Our Emperor’s [i.e., Christ’s] law, what is it? “A new commandment give I unto you, that you love one another.” [You say] then, that [you love] Christ: keep His commandment, and love thy brother. But if [you] love not [your] brother, how [can you] be said to love Him whose commandment [you despise]?

Yet, though “the quality of mercy is not strained.” we still seek our pound of flesh. Alexander MacLaren comments on the necessary quality of our love towards one another:

…The real reason which makes [our] obedience to [the command to love one another] difficult is the slackness of our own hold on the Centre. In the measure in which we are filled with Jesus Christ, in that measure will that expression of His spirit and His life become natural to us.
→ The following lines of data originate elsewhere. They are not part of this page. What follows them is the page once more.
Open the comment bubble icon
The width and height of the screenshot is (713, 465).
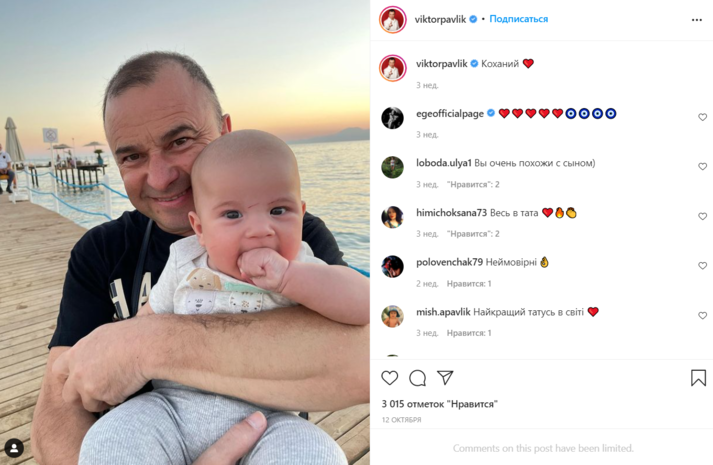pyautogui.click(x=417, y=378)
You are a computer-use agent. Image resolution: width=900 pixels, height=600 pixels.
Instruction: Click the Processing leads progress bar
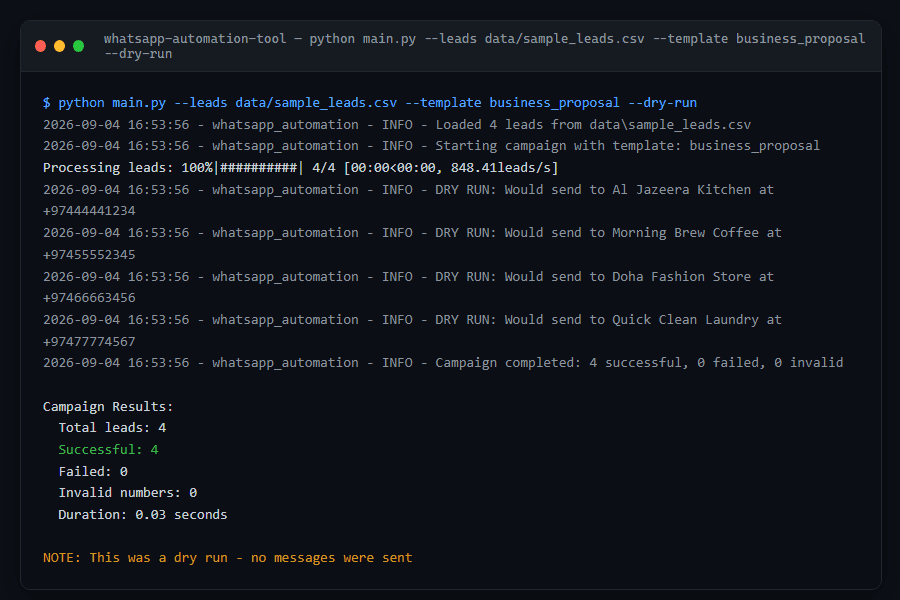(x=300, y=168)
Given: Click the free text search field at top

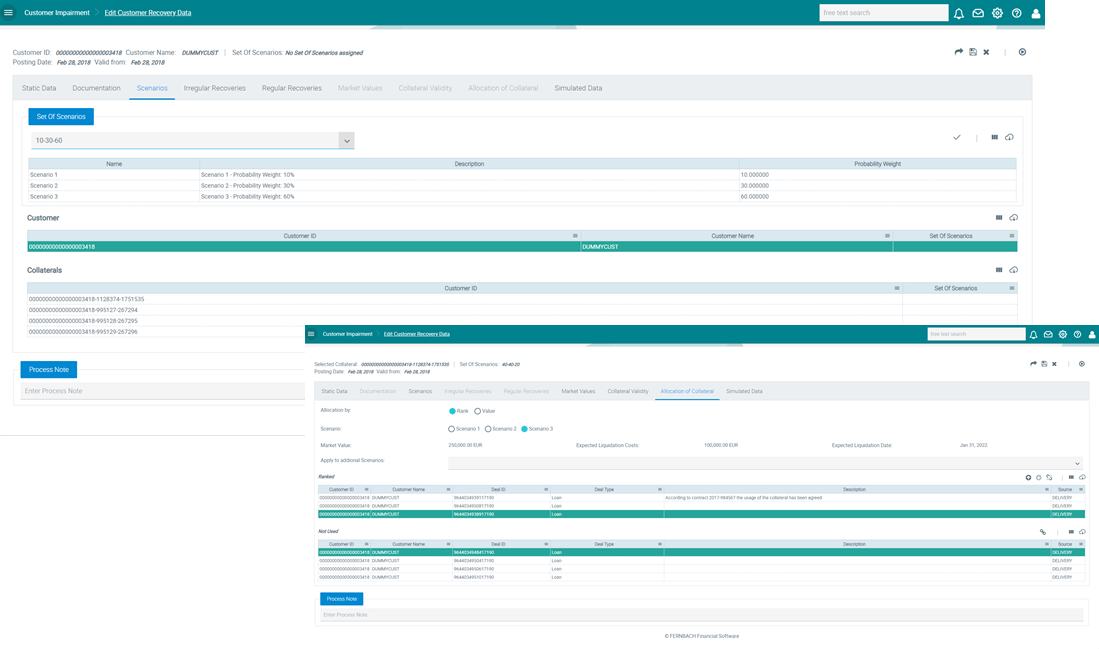Looking at the screenshot, I should point(883,13).
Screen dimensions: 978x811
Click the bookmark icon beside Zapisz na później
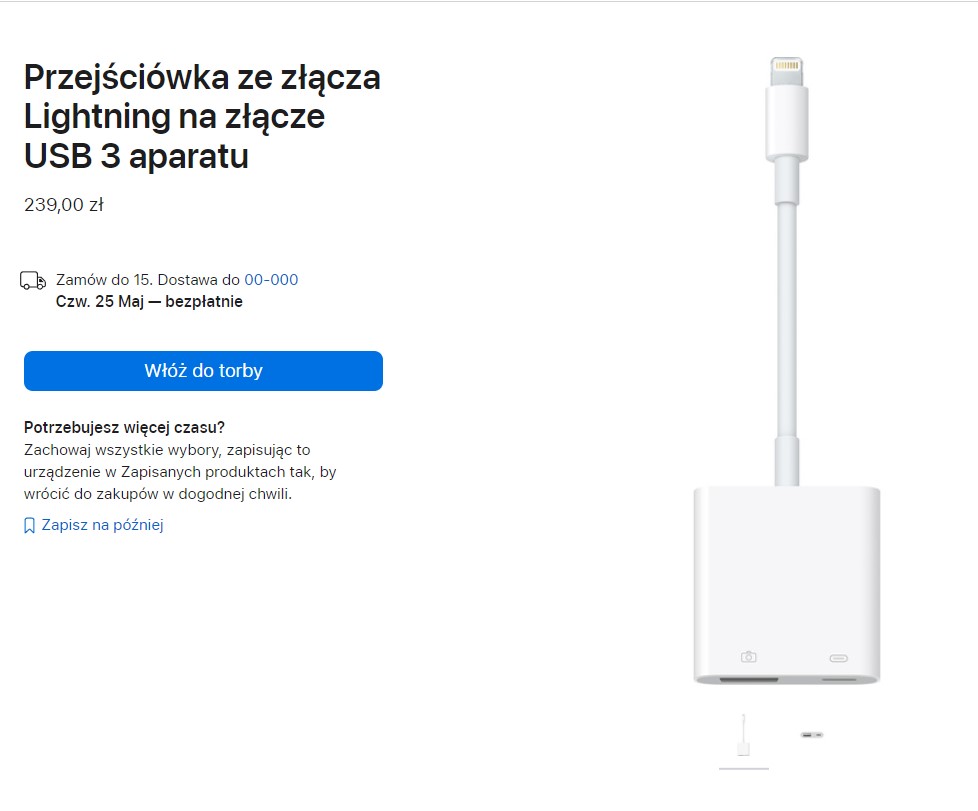(x=29, y=526)
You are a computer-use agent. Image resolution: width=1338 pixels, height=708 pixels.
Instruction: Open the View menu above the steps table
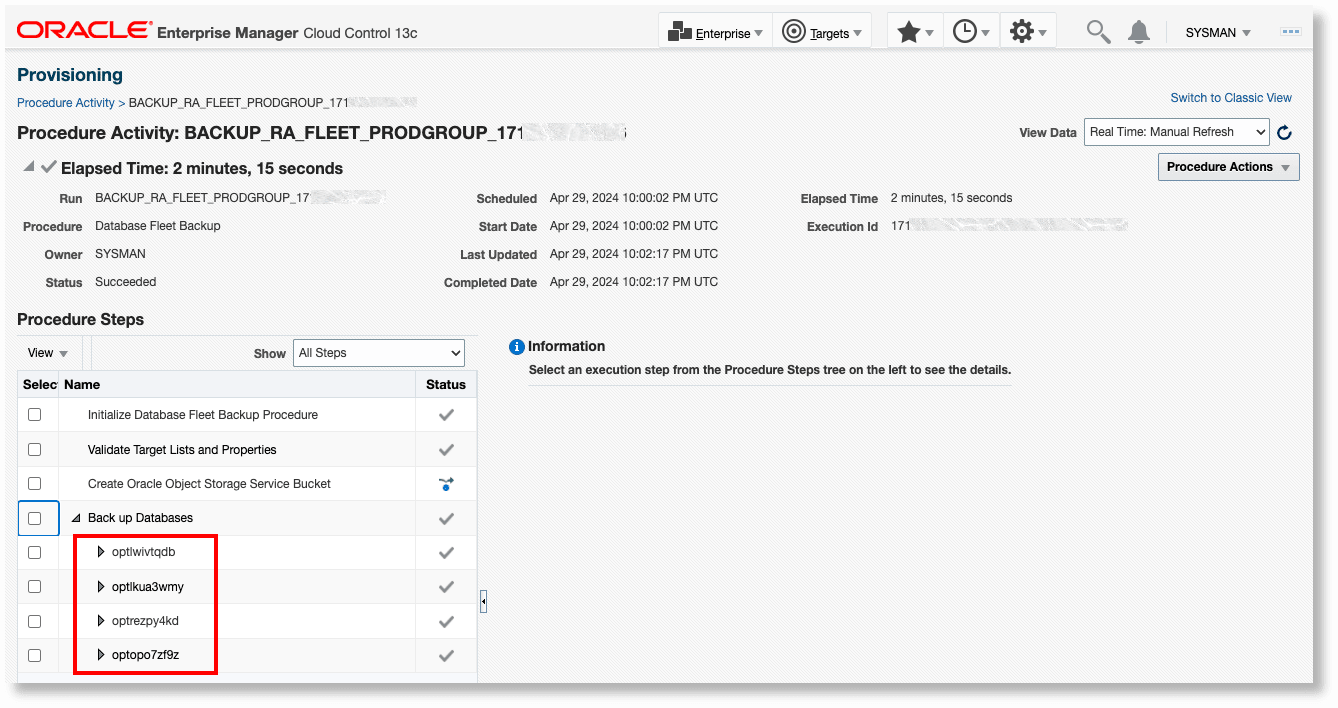(x=45, y=352)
Every Christian has affinities with every other Christian, in the depths of his being, [in such manner] that he is a great deal more like his brother, who is possessor of ‘like precious faith,’ however unlike the two may be in outlook, in [distinctive habits], and culture and in creed, than he is to another man with whom he may have a far closer sympathy in all these matters than he has with the brother in question, but from whom he is parted by this, that the one trusts and loves and obeys Jesus Christ, and the other does not.

So, for individuals and for churches, the commandment takes this shape—Go down to the depths and you will find that you are closer to the Christian man or community which seems furthest from you, than you are to the non-Christian who seems nearest to you. Therefore, let your love follow your kinship, and your heart recognize the oneness that knits you together.

That is a revolutionary commandment; what would become of our present organizations of Christianity if it were obeyed?

That is a revolutionary commandment; what would become of our individual relations to the whole family who, in every place, and in many tongues, and with many creeds, call on Jesus as on their Lord, their Lord and ours, if it were obeyed?

I leave you to answer the question. Only I say the commandment has for its [primary] scope all who, in every place, love the Lord Jesus Christ…

Note that MacLaren’s comments were directed toward this verse:

A new commandment I give to you, that you love one another: just as I have loved you, you also are to love one another. By this all people will know that you are my disciples, if you have love for one another.” John 13:34-35 (ESV)

Here we see again that Christ directs us to make the invisible (i.e., our following Him) visible to the world through our deeds of heartfelt sacrificial love towards one another. Let us act accordingly.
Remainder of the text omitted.